Here’s how to place them:
1. $ \frac{4}{9} \approx 0.444 $ → Just after 0, near 0.4
2. $ 0.445 $ → Very close to $ \frac{4}{9} $, slightly larger
3. $ 3\frac{1}{5} = 3.2 $ → Between 3 and 4, closer to 3
4. $ \sqrt{26} \approx 5.099 $ → Slightly less than 5.1
5. $ 5.\overline{1} = 5.111\ldots $ → Slightly more than 5.1
> 💡 Note: $ 0.444\ldots $ and $ 0.445 $ are very close — but $ 0.445 > 0.444\ldots $, since $ 0.445 = 0.4450 $, which is greater than $ 0.4444\ldots $
---
✔ Final Answer (Ordered):
$$
\boxed{
\frac{4}{9} < 0.445 < 3\frac{1}{5} < \sqrt{26} < 5.\overline{1}
}
$$
---
📝 Instructions for Your Notes:
Write this in your binder under “Number Line Practice” or “Comparing Real Numbers”:
> Task: Order the following numbers from least to greatest and plot on a number line:
>
> $ 3\frac{1}{5},\ \frac{4}{9},\ 0.445,\ \sqrt{26},\ 5.\overline{1} $
>
> Step-by-step:
> - Convert all to decimals:
> - $ 3\frac{1}{5} = 3.2 $
> - $ \frac{4}{9} \approx 0.444\ldots $
> - $ 0.445 $
> - $ \sqrt{26} \approx 5.099 $
> - $ 5.\overline{1} = 5.111\ldots $
>
> Order:
> $$
> \frac{4}{9} < 0.445 < 3\frac{1}{5} < \sqrt{26} < 5.\overline{1}
> $$
>
> Plotting on number line:
> - Start at 0, mark up to 6.
> - Place $ \frac{4}{9} $ and $ 0.445 $ just after 0.
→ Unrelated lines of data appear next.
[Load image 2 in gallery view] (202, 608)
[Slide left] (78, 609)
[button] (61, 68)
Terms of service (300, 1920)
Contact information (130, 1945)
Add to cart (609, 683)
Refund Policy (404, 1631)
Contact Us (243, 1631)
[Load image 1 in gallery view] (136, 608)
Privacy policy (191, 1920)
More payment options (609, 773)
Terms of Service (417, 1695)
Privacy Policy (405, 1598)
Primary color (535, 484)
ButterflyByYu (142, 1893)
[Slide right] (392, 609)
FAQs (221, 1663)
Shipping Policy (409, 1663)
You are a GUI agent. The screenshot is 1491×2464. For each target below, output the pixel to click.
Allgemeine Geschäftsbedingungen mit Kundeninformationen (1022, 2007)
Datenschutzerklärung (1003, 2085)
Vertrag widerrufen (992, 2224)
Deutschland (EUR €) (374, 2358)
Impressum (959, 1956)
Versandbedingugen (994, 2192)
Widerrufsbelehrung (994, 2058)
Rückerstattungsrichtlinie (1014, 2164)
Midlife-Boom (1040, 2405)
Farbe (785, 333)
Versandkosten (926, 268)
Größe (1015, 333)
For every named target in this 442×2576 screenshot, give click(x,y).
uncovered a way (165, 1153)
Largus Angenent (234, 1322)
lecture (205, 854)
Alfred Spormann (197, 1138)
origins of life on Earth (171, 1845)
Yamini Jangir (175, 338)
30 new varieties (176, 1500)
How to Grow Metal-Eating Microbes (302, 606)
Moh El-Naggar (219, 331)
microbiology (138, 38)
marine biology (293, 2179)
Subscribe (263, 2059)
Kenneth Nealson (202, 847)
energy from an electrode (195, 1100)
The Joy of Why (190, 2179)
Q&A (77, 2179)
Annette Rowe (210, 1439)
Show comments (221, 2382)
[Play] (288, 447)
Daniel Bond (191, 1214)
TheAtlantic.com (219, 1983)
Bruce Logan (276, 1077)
> - Place $ 3.2 $ between 3 and 4.
> - Place $ \sqrt{26} $ just before 5.1.
> - Place $ 5.\overline{1} $ just after 5.1.
---
✔ You’ve now practiced comparing rational and irrational numbers! Great job! 🎉
Parent Tip: Review the logic above to help your child master the concept of ordering real numbers worksheet.